■ Set tasks
a) Copy the part of the forum thread about hard starting when warm that starts with "# Hard starting" and goes on through "is supposed to.".
b) Render the lines of the entries starting with the line with "Viewport: 1772px width, 1202px" and going on through the line with "Action: pyautogui.click(x=800, y=259)" as a JSON list of strings, one per line, with blank lines left out.

■ Text section
::::::

# Hard starting when warm .....sometimes



## jblakeslee (Nov 30, 2005)

1992 D21 Ka24E.......does not want to start up sometimes after it has warmed up....battery and starter are fine, spins the engine easily.....replaced plugs, wires, cap, rotor....when it is running it runs pretty good.....but yesterday I drove 3 miles to the store, turned it off, came out 10 minutes later, it would not start....left it sit all afternoon, then went back, it started but was difficult.

This evening I hooked up a fuel pressure guage....read 33-35 psi static and when eng. running. Disconnected vaccum line to FPR, pressurejumped to 45 psi....reconnected line, back down to 33-35.....all normal. "Blipped" the throttle, and pressue when up just like it is supposed to.

Turned off engine, pressure guage stayed at least 30 psi for 10 or 15 minutes or so until I released pressure.

Those tests tell me pump, filter, regulator, pump check valve are all ok.....

I looked at the temp sensor, the terminals are kind of cruddy. If the temp guage inside the truck is reading ok could the sensor still be bad.....

I have not checked for any codes yet, have to take the seat out to get to the ECM.....check'd the "easy" stuff first...

::::::

Data listing
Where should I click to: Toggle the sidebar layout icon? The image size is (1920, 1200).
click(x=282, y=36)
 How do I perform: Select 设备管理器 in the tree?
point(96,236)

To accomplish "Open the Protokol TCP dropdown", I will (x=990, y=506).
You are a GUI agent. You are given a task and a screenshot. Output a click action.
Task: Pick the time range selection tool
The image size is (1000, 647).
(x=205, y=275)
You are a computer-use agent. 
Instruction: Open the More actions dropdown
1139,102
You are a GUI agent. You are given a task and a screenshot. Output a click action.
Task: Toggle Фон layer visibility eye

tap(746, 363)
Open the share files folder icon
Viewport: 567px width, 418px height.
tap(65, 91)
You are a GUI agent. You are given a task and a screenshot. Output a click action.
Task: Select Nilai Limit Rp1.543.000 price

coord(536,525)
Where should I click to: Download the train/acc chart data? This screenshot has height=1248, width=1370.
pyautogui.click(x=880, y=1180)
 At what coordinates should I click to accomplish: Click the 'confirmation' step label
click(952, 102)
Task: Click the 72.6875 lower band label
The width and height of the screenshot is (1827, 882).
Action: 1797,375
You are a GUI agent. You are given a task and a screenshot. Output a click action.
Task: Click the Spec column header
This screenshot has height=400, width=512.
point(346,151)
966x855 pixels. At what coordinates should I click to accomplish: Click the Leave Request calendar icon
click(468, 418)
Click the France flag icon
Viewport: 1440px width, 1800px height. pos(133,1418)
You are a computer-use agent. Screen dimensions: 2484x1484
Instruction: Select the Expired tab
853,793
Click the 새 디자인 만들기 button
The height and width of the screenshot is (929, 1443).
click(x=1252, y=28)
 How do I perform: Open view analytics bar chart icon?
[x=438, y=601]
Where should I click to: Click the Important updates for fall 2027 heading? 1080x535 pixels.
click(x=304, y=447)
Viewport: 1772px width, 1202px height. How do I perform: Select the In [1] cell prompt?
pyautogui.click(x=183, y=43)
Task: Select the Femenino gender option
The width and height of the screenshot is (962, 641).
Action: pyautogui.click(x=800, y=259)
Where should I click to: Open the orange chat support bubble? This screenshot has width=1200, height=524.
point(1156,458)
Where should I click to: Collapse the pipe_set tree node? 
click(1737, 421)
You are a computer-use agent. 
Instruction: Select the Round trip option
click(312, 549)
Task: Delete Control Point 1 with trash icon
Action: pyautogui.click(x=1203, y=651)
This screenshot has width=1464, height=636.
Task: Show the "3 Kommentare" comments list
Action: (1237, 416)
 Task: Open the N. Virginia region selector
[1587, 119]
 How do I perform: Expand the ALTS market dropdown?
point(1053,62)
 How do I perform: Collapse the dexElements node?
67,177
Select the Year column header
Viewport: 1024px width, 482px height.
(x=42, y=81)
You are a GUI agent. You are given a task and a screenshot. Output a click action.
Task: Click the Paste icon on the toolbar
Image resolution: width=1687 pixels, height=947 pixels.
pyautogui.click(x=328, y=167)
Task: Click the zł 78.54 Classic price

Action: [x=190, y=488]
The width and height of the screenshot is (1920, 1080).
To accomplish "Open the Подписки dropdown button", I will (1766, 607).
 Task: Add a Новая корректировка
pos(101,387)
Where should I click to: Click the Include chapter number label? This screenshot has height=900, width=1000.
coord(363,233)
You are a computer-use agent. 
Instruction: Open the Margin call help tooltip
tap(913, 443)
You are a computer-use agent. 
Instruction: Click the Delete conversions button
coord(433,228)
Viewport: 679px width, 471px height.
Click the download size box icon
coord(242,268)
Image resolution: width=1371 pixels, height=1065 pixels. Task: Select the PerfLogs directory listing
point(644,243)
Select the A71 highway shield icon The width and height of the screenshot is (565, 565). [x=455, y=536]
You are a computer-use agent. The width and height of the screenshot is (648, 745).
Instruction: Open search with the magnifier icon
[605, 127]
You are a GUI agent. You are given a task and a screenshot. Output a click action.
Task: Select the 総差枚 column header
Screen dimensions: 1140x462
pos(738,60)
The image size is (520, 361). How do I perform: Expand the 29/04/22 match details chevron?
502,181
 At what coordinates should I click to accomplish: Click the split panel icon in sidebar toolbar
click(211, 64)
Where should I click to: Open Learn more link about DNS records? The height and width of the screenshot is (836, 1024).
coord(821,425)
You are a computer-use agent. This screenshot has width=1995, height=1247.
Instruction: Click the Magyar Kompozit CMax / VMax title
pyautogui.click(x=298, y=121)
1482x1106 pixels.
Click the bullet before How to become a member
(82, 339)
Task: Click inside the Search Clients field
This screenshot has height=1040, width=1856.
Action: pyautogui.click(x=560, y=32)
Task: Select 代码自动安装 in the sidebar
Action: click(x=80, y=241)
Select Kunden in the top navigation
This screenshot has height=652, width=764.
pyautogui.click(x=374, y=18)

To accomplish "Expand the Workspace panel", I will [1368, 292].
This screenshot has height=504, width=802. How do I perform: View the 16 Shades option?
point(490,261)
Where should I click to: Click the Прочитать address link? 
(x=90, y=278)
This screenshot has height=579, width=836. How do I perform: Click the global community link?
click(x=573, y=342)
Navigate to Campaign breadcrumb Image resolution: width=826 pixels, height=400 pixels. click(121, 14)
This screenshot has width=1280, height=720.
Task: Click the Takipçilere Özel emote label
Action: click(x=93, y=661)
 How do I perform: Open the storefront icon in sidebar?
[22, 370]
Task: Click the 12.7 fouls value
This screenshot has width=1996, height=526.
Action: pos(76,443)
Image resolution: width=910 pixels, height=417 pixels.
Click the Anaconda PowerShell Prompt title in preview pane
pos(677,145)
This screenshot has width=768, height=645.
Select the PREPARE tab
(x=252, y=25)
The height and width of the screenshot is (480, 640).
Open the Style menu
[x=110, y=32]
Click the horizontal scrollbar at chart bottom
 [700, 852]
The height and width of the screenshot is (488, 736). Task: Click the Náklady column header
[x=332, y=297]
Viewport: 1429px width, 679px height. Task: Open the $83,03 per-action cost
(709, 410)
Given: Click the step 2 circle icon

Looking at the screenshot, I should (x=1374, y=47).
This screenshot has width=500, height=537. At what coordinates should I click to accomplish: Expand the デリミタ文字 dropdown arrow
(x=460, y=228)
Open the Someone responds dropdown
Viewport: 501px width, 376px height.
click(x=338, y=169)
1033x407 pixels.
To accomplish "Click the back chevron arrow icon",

::::::

■ Solutions by task
a)
# Hard starting when warm .....sometimes



## jblakeslee (Nov 30, 2005)

1992 D21 Ka24E.......does not want to start up sometimes after it has warmed up....battery and starter are fine, spins the engine easily.....replaced plugs, wires, cap, rotor....when it is running it runs pretty good.....but yesterday I drove 3 miles to the store, turned it off, came out 10 minutes later, it would not start....left it sit all afternoon, then went back, it started but was difficult.

This evening I hooked up a fuel pressure guage....read 33-35 psi static and when eng. running. Disconnected vaccum line to FPR, pressurejumped to 45 psi....reconnected line, back down to 33-35.....all normal. "Blipped" the throttle, and pressue when up just like it is supposed to.

b)
[
  "Viewport: 1772px width, 1202px height. How do I perform: Select the In [1] cell prompt?",
  "pyautogui.click(x=183, y=43)",
  "Task: Select the Femenino gender option",
  "The width and height of the screenshot is (962, 641).",
  "Action: pyautogui.click(x=800, y=259)"
]